### Page text

I’d love to hear your feedback on your experience by completing this super short online survey and by reflecting on your learning by posting a few thoughts.

Here are some questions to prompt you:

  • Has anything changed as a result of this experience?
  • What were your favorite things or discoveries?
  • How did you connect with others as a result of Learn Camp?
  • Were there any take-a-ways or unexpected outcomes from this program that surprised you?
  • What could we do differently to improve upon this program’s format or content?
  • If we offered a another program like this in the future would you participate?
  • How would you describe your learning experience ?

In closing, I want to thank each and every one of you for taking this journey. I truly hope that it’s not the end, but the beginning of something amazing for you personally. What you choose to do with what you’ve learned is up to you, but I hope that as you look back over the program, there are things that you can take from it, be it having more comfort with technology, continuing a connection you made, or going out on your own and discovering new things on the Web.

######
### Records shown

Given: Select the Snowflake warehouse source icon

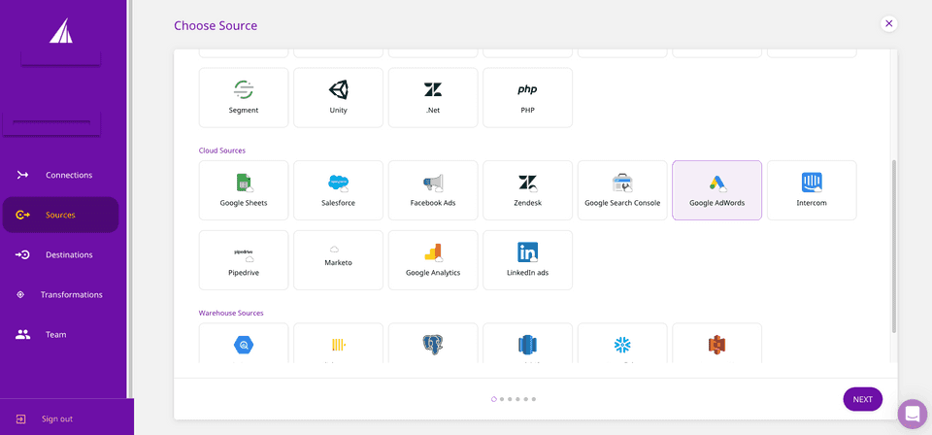Looking at the screenshot, I should (x=622, y=345).
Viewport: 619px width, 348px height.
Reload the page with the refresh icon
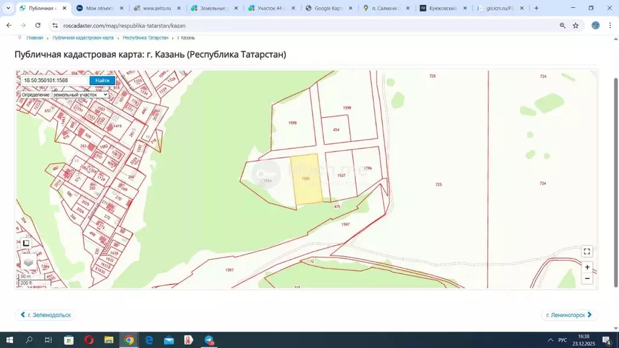[37, 25]
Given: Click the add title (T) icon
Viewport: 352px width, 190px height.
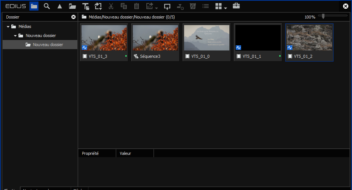Looking at the screenshot, I should 86,6.
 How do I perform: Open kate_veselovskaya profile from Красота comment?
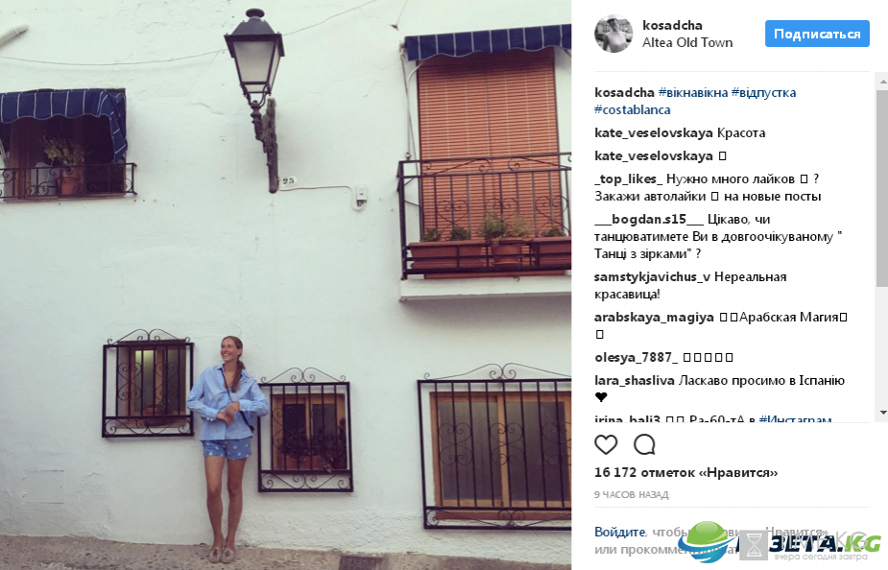point(654,133)
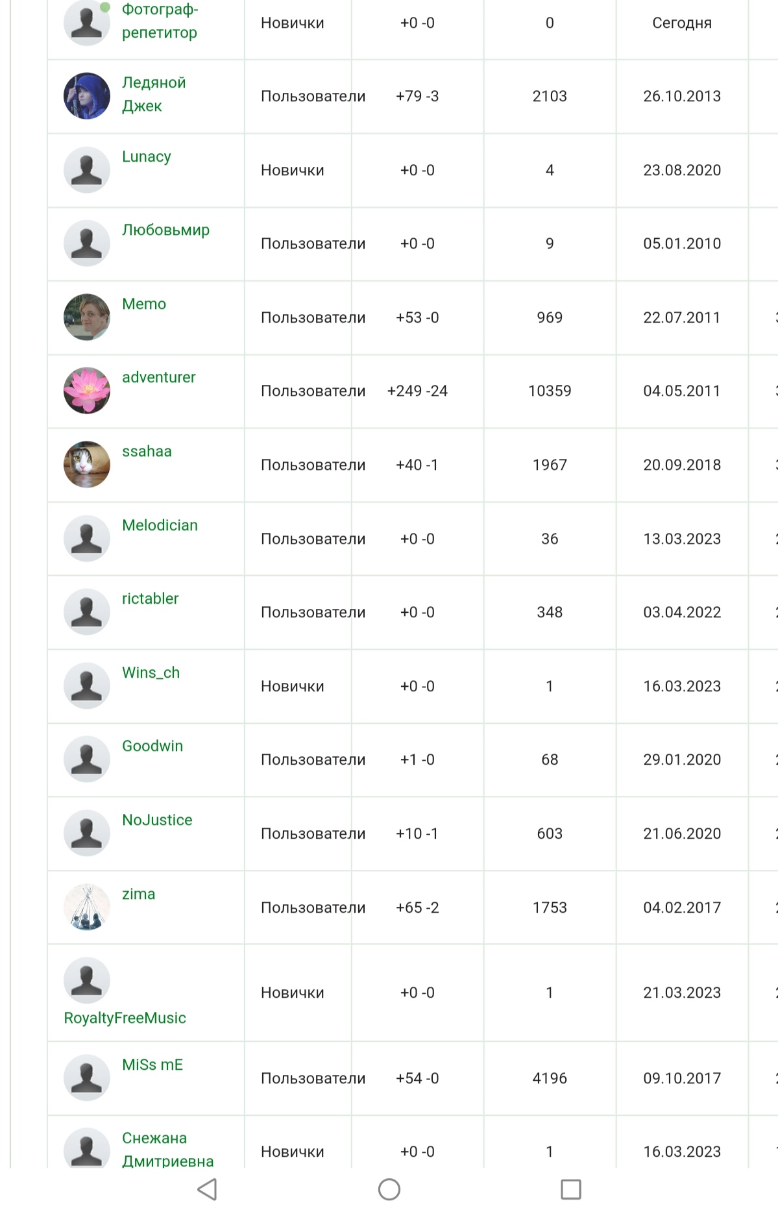Open Любовьмир user profile link

click(165, 230)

######

Exercise goal
Please copy the Learn Camp closing note word for word, beginning at the words "I’d love to" and stopping after "your learning experience ?".

Exercise output
I’d love to hear your feedback on your experience by completing this super short online survey and by reflecting on your learning by posting a few thoughts.

Here are some questions to prompt you:

  • Has anything changed as a result of this experience?
  • What were your favorite things or discoveries?
  • How did you connect with others as a result of Learn Camp?
  • Were there any take-a-ways or unexpected outcomes from this program that surprised you?
  • What could we do differently to improve upon this program’s format or content?
  • If we offered a another program like this in the future would you participate?
  • How would you describe your learning experience ?